The IUPAC name of 6-benzyl-1-methyl-3-[1-(propylamino)indol-3-yl]quinoxalin-2-one (CID 57013285) is 6-benzyl-1-methyl-3-[1-(propylamino)indol-3-yl]quinoxalin-2-one.
What is the SMILES notation for 6-benzyl-1-methyl-3-[1-(propylamino)indol-3-yl]quinoxalin-2-one?
The canonical SMILES for 6-benzyl-1-methyl-3-[1-(propylamino)indol-3-yl]quinoxalin-2-one is CCCNn1cc(-c2nc3cc(Cc4ccccc4)ccc3n(C)c2=O)c2ccccc21.
What is the InChIKey of 6-benzyl-1-methyl-3-[1-(propylamino)indol-3-yl]quinoxalin-2-one?
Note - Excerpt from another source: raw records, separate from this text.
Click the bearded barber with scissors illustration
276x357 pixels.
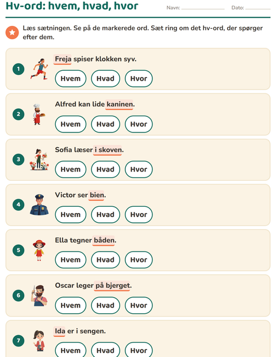click(x=39, y=295)
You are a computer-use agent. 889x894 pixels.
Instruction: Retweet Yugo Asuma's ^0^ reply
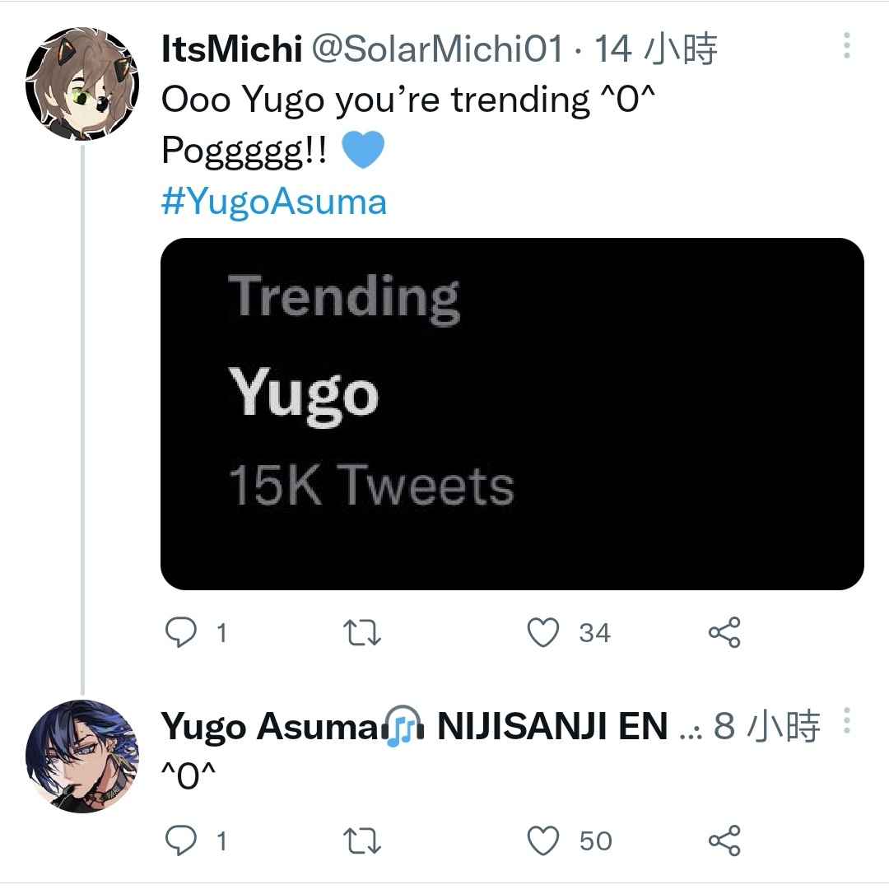(x=361, y=841)
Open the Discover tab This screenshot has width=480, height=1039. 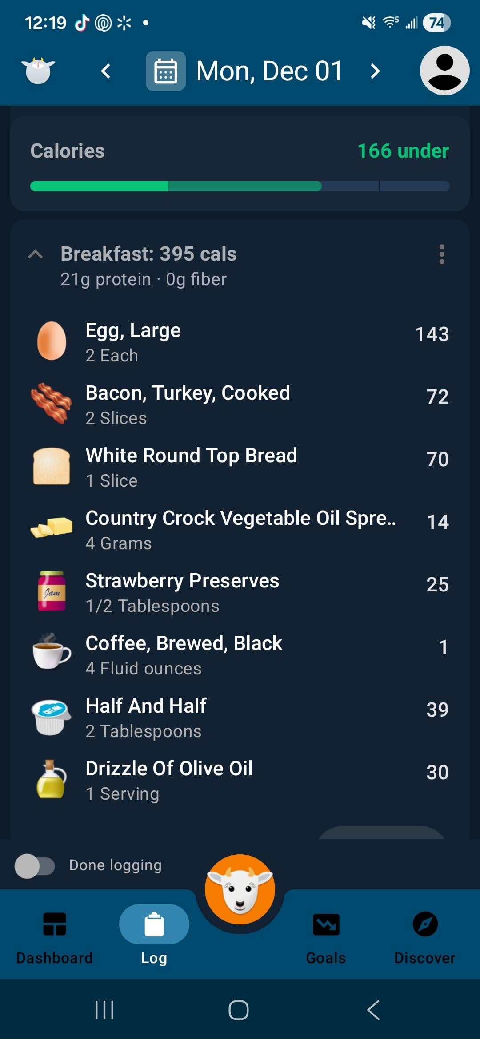[x=425, y=935]
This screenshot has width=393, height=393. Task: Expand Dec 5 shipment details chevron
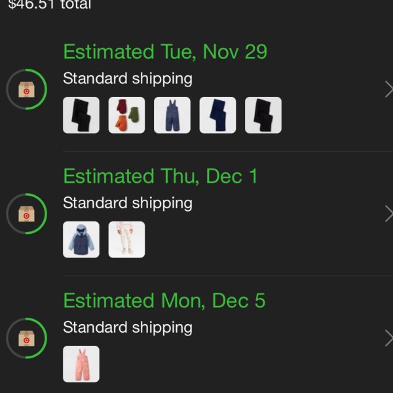(388, 338)
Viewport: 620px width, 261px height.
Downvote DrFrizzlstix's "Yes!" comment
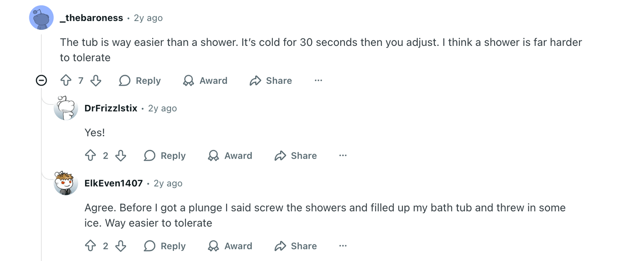point(121,156)
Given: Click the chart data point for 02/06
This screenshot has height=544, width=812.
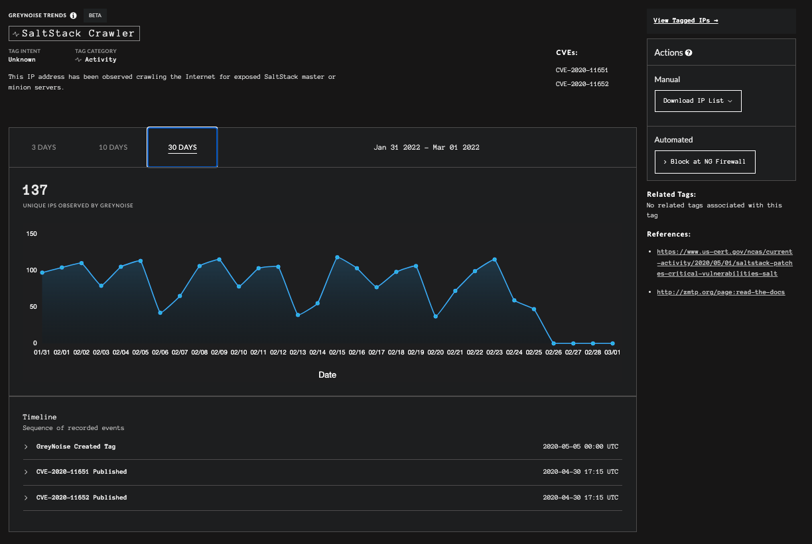Looking at the screenshot, I should tap(160, 313).
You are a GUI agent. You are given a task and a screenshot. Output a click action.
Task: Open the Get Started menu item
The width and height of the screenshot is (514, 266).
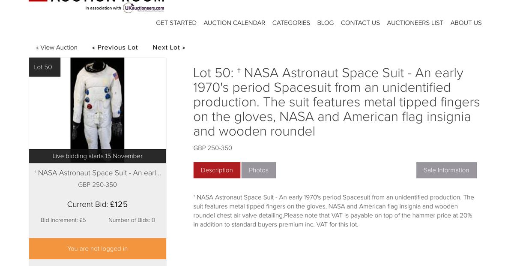[x=176, y=23]
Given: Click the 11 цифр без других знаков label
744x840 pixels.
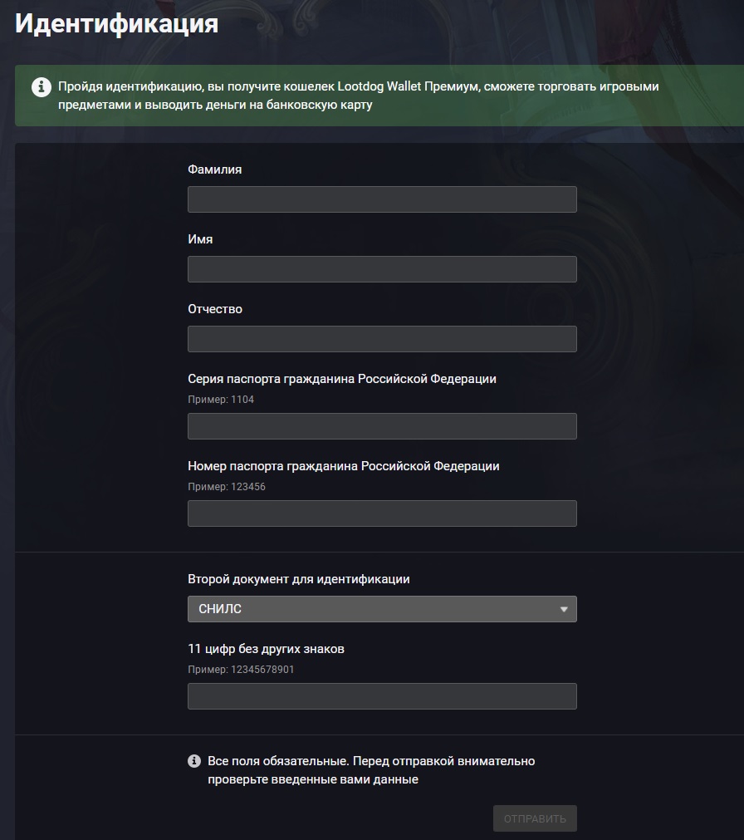Looking at the screenshot, I should coord(266,649).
The InChIKey is MPNPIQGPEYHEOR-UHFFFAOYSA-N. The full InChI is InChI=1S/C27H26N4O/c1-3-15-28-31-18-22(21-11-7-8-12-24(21)31)26-27(32)30(2)25-14-13-20(17-23(25)29-26)16-19-9-5-4-6-10-19/h4-14,17-18,28H,3,15-16H2,1-2H3.
What are the key properties of 6-benzyl-1-methyl-3-[1-(propylamino)indol-3-yl]quinoxalin-2-one?
6-benzyl-1-methyl-3-[1-(propylamino)indol-3-yl]quinoxalin-2-one has a molecular weight of 422.53 g/mol, XLogP of 5.10, 6 rotatable bonds, 1 hydrogen bond donors, and 5 hydrogen bond acceptors.
Where does this data come from?
All data for 6-benzyl-1-methyl-3-[1-(propylamino)indol-3-yl]quinoxalin-2-one is sourced from PubChem (CID 57013285), the world's largest open chemistry database maintained by the National Library of Medicine (NIH).